In the case of this book chapter draft, the use of the negative example was exacerbated by the way it was described.  My co-author chose to leave the fact that the example had several pathologies as a “surprise”, meaning that it wasn’t until after the output of that example was presented, that the pathologies were discussed.  When I first read this part of the draft, I expected that I would see a good working example.  As I got into the text describing it, the deficiencies were then described matter-of-factly, as if they were just par for the course (read: normal behavior).  If the “normal behavior” is deficient operation, the reader’s enthusiasm is substantially quelled.  I probably wouldn’t try software that had been described like this.  I would move on.

This illustrates that how one sets up readers’ expectations are important. If my co-author had indicated from the outset that an example was intentionally chosen to illustrate some pathologies, and clearly indicated that this was not the usual, expected behavior, I might not have been so surprised (on the downside) when I encountered the actual output.

This is not by any means the first time I’ve encountered this type of problem in a student’s writing.  And it is not associated only with writing about software.  The problem can plague writing about any kind of science that one might do.  I believe it stems from prior training in undergraduate or graduate laboratory classes, where a student is asked told to do experiments then write them up to turn in for grading.  In my experience, the number one focus of such assignments is making sure that the student has accurately performed and represented his/her research. If the student overstates or misstates any results, he/she gets harshly penalized.

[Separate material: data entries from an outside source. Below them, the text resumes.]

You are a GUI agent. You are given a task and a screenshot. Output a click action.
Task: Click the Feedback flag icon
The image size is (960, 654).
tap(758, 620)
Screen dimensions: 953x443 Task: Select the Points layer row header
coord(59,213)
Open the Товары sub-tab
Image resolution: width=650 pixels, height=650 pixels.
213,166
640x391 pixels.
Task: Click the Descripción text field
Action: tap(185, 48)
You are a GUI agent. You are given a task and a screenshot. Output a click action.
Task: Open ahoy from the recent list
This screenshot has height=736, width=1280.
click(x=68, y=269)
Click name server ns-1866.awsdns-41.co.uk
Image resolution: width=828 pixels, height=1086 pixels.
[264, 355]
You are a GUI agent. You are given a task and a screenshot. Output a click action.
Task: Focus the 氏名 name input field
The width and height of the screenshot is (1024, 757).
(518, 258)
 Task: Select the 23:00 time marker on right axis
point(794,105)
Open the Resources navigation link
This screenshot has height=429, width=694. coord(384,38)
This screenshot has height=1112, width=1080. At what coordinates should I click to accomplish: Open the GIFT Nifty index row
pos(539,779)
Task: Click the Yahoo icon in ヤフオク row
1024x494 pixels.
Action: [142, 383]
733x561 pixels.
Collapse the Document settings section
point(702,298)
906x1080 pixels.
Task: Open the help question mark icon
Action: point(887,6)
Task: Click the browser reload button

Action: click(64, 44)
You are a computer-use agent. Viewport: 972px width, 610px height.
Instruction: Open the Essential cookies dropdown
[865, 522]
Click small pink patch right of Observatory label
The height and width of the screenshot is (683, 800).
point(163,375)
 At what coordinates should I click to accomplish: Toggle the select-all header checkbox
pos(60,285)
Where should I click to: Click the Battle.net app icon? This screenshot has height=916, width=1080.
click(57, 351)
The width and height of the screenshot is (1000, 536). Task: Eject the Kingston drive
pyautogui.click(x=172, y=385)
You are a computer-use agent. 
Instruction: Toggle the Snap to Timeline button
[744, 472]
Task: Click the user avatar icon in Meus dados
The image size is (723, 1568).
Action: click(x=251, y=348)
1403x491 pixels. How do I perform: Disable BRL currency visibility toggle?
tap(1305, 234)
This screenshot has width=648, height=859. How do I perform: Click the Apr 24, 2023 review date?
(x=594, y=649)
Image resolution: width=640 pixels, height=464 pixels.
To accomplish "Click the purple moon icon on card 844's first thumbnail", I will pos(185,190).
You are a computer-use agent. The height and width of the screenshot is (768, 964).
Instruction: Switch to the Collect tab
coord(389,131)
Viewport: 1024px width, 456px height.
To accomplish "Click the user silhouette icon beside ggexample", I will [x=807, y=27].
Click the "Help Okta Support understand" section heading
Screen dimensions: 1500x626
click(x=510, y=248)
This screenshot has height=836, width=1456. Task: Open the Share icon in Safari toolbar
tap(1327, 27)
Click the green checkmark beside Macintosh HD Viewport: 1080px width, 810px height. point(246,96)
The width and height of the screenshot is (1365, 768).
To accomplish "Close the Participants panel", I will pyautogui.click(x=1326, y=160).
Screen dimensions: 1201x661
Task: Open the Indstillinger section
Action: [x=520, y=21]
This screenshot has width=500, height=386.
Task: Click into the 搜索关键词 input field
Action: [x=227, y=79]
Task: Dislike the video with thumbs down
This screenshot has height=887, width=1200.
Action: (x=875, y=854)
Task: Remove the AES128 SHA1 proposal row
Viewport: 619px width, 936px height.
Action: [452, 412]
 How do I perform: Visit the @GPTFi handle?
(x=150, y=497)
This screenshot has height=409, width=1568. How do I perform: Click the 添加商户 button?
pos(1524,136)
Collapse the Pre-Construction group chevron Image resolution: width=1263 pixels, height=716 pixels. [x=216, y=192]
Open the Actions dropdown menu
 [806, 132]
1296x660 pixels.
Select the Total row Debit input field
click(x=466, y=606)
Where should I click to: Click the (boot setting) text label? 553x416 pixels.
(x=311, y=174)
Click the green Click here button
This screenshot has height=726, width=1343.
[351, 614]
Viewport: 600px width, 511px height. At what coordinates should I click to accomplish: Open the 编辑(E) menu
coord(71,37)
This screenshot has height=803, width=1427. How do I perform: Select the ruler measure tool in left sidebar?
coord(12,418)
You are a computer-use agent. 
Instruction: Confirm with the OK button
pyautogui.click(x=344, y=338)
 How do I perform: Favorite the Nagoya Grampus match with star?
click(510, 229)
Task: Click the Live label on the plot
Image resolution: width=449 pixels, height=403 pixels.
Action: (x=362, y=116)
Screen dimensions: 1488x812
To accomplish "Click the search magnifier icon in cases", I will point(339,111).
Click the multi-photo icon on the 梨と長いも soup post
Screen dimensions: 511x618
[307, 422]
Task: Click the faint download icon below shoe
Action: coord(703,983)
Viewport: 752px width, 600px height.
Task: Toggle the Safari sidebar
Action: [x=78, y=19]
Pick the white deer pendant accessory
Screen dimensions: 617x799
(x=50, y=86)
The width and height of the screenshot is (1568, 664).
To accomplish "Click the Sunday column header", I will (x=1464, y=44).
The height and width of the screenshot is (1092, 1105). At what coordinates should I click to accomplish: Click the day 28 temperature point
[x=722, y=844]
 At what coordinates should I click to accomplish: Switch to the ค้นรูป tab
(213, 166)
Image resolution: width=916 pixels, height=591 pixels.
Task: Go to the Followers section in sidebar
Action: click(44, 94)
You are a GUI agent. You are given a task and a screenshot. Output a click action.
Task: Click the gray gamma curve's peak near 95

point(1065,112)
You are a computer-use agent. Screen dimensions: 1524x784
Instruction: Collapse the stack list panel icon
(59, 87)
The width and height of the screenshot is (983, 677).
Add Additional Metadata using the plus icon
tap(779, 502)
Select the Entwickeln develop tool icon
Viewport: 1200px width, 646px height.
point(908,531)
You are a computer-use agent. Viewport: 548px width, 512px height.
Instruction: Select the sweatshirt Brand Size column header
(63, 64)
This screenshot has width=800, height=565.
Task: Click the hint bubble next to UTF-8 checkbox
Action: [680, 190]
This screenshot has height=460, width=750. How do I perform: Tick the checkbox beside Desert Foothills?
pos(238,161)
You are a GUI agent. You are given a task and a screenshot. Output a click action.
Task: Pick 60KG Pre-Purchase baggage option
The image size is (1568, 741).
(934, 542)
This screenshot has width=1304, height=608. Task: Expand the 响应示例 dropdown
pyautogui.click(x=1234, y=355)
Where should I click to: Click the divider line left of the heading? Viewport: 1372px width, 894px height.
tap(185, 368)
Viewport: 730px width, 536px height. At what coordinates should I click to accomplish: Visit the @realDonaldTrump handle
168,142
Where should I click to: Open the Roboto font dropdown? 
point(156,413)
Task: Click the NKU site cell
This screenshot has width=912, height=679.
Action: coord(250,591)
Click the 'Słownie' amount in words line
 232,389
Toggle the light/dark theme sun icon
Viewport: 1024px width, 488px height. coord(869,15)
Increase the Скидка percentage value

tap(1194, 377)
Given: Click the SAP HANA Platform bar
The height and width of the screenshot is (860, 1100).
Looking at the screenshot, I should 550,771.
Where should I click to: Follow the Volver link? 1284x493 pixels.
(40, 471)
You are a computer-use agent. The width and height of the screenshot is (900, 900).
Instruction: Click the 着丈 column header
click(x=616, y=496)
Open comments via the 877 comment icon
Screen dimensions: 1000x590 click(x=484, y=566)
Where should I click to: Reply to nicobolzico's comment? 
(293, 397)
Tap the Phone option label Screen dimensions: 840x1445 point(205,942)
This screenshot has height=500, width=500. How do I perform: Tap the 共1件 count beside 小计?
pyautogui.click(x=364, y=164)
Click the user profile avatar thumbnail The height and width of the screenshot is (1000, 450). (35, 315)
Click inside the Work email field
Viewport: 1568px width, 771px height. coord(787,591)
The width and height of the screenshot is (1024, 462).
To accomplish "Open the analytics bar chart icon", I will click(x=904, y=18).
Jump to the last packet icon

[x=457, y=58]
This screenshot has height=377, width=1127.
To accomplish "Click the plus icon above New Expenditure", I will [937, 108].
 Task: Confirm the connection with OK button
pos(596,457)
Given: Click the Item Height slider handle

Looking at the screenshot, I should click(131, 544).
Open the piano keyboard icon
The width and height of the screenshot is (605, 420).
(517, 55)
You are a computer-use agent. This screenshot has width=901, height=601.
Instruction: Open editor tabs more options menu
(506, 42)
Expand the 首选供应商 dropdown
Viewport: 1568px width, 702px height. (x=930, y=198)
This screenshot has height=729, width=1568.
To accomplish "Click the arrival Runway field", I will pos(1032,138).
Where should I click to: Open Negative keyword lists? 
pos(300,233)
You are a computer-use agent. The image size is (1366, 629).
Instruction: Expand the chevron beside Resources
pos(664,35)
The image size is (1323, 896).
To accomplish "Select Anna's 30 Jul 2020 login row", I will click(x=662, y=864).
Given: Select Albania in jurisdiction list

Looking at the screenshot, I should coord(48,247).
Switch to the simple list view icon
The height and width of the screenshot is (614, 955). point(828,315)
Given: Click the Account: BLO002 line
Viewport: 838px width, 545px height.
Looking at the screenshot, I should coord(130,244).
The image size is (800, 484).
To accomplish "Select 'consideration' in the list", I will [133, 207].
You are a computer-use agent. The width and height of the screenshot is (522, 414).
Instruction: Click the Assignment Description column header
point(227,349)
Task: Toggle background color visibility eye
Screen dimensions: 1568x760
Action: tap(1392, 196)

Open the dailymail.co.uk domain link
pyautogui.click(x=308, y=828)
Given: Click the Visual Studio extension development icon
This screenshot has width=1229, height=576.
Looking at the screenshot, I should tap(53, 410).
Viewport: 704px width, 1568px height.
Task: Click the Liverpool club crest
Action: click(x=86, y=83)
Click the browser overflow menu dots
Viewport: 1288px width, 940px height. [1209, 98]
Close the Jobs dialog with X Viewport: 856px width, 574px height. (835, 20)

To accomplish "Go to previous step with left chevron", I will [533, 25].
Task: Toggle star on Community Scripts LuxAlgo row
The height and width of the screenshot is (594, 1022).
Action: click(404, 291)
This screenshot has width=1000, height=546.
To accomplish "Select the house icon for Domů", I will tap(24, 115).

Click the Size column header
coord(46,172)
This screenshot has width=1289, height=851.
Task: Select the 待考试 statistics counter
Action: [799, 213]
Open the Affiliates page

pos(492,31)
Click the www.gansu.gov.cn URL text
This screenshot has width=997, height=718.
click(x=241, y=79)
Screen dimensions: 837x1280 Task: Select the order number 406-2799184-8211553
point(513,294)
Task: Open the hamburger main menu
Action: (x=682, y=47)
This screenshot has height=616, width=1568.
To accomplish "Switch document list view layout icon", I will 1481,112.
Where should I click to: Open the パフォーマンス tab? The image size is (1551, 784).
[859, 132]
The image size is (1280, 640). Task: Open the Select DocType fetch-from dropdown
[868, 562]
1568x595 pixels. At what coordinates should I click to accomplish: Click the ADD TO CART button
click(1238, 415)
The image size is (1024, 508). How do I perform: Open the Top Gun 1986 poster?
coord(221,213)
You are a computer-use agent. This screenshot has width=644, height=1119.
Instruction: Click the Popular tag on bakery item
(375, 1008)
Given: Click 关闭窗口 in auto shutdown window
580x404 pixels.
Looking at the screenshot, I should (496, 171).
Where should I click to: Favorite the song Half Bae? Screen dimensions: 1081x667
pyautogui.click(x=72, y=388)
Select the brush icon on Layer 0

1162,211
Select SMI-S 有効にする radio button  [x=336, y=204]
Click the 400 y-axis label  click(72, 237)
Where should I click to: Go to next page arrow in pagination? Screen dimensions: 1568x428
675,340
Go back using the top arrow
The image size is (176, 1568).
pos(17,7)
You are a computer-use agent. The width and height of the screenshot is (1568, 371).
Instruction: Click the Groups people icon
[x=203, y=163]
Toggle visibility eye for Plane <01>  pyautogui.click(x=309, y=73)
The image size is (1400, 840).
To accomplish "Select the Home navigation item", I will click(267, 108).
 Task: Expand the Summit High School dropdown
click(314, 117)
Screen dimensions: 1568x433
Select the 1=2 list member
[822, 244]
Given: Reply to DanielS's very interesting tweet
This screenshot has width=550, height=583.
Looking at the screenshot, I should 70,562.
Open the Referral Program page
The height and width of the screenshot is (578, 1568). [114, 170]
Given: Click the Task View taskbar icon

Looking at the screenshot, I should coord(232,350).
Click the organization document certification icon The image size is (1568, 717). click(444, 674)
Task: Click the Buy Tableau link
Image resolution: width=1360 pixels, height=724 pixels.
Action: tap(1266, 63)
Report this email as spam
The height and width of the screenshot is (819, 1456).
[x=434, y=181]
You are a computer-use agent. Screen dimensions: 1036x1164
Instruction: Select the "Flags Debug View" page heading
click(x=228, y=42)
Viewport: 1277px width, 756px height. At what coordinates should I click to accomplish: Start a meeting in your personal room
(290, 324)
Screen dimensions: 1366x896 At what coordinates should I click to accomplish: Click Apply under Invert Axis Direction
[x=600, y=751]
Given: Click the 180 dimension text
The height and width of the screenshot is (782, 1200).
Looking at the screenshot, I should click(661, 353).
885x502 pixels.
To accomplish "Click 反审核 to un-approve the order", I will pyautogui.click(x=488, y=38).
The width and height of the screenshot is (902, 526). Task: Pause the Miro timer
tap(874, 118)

It is well and good to definitively teach students not to overstate or misstate their results, because to do so can be career destroying.  But in focusing on the negative, I believe many instructors overlook the nearly equal importance of teaching students to emphasize the positive in their work. That’s pretty hard to teach when the students are just doing the same old experiment that has been done by thousands of other students and replicates something originally discovered by someone now long-dead. There’s no room in such a context to teach the importance and power of conveying excitement and enthusiasm about positive results (while retaining a proper balance with realism).  Because of that, when students come to my lab, almost none of them seem to understand this crucial balancing act, and in fact it is often a long, slow road to teach them.  In my own career, I struggled with this point all through my graduate work, post-doc work, and even through my first years as an assistant professor.

In the case of our book chapter, my co-author could have presented a positive (but realistic) example, then either presented a second, more pathological example, or just discussed in the text what pathologies might occur in certain circumstances.  This approach would have the likely effect of more positively conveying the work, while realistically acknowledging its limitations.

So that concludes my first pointer, and it is a very important one: nobody is going to tout your work for you, you have to do it yourself, and it is a critical part of any type of communication you produce as a scientist.